Stored data
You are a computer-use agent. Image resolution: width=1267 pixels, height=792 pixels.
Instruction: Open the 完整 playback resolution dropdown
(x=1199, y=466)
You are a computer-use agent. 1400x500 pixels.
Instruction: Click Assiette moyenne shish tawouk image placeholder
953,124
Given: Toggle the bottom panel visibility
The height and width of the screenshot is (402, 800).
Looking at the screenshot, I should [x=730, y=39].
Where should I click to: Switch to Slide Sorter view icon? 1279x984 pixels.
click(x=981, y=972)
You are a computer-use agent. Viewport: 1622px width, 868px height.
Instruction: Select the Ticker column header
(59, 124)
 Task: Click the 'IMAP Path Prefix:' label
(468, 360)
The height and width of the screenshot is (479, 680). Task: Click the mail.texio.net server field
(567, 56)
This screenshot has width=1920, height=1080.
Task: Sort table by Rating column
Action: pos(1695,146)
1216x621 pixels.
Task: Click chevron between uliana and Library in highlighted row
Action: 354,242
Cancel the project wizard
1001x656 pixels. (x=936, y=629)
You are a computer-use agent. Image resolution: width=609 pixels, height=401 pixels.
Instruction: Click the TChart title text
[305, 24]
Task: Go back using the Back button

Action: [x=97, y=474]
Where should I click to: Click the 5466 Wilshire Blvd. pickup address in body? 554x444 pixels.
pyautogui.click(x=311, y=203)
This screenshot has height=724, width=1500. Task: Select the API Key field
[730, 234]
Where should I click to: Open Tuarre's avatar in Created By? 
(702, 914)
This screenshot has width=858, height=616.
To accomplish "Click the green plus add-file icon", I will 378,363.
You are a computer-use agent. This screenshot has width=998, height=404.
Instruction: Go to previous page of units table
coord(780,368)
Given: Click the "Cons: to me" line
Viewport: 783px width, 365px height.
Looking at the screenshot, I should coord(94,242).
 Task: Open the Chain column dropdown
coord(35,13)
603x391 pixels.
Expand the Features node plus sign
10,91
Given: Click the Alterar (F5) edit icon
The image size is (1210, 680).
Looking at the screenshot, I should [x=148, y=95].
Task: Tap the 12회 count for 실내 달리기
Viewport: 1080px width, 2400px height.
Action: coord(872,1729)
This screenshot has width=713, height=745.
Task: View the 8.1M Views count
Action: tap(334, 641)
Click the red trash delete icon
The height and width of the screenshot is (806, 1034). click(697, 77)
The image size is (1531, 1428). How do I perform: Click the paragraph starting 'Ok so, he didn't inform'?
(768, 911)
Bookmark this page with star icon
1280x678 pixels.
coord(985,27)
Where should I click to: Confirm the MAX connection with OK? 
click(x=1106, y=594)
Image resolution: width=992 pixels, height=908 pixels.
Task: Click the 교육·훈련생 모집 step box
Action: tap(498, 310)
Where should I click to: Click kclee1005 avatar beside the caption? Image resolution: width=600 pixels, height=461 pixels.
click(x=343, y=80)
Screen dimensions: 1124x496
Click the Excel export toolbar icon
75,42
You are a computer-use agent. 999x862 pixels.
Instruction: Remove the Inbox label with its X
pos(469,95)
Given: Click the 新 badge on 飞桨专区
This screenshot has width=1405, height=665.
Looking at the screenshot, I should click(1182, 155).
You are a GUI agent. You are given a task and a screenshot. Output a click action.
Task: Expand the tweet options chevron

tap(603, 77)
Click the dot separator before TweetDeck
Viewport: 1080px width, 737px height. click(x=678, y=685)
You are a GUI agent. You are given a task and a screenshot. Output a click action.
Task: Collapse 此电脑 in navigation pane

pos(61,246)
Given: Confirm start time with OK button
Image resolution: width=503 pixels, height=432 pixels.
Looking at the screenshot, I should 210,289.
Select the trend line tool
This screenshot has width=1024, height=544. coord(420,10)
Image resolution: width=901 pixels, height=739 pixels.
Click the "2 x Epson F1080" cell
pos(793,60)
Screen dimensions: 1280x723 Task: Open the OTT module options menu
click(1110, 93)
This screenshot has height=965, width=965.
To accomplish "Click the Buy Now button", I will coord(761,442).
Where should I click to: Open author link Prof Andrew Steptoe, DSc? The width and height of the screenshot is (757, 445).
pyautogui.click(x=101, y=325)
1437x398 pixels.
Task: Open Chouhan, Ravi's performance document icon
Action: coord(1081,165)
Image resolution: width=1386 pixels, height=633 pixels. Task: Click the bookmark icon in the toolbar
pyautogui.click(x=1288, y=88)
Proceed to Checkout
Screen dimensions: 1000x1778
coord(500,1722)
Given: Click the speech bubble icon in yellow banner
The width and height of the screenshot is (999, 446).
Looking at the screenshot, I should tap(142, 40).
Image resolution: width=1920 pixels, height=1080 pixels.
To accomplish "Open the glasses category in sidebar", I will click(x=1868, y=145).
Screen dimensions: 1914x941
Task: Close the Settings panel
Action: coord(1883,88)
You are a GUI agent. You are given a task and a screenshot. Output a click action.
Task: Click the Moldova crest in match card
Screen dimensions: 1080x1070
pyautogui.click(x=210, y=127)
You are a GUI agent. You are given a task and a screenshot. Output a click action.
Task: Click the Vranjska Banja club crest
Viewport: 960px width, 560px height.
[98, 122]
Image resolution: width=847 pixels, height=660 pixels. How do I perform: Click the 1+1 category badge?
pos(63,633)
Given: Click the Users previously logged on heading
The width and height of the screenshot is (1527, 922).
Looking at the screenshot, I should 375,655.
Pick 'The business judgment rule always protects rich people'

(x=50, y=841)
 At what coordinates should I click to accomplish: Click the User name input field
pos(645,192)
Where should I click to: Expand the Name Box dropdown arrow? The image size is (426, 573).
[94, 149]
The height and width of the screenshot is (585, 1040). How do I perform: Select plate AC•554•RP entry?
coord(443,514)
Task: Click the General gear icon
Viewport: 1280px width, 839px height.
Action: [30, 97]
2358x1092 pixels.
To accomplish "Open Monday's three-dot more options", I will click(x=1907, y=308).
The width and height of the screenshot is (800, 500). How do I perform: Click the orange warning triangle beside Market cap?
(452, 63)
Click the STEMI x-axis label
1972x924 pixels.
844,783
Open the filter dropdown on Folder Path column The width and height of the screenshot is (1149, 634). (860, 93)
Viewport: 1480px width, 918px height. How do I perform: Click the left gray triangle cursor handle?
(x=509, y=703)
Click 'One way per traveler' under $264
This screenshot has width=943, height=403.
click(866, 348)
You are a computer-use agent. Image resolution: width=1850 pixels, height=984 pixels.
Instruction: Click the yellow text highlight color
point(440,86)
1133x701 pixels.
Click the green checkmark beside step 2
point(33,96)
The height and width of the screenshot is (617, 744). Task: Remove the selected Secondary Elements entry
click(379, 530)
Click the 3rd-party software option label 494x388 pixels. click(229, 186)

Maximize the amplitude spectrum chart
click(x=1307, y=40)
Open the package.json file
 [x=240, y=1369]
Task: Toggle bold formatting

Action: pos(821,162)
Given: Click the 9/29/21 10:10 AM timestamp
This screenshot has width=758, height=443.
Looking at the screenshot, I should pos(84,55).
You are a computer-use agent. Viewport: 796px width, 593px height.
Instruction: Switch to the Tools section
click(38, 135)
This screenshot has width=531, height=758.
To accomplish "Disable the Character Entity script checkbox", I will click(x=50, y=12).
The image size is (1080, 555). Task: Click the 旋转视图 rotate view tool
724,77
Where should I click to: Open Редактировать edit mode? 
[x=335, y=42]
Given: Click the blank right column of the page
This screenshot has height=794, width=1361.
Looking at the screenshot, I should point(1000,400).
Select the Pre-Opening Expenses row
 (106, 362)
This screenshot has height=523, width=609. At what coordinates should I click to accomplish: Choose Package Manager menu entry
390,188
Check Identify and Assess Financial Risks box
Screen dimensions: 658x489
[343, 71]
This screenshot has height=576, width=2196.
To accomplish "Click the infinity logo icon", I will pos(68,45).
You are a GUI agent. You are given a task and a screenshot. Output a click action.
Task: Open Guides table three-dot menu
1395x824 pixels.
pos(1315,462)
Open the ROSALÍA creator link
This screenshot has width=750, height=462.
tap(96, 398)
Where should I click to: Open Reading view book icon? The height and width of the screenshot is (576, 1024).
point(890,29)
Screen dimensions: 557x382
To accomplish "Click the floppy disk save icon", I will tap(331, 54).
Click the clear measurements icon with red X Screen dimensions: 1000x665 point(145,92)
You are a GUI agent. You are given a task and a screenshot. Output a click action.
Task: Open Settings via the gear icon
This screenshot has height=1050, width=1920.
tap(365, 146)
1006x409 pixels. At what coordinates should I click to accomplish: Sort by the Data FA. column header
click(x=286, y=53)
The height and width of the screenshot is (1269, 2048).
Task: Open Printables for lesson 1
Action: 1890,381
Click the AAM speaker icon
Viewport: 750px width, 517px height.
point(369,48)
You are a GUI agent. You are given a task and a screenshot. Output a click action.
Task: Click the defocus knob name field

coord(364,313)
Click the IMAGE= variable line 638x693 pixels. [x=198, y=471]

_REQUIREMENT_
Which of the lines above hold the string "crest"? Copy each one.

_RESPONSE_
Task: Click the Moldova crest in match card
Task: Click the Vranjska Banja club crest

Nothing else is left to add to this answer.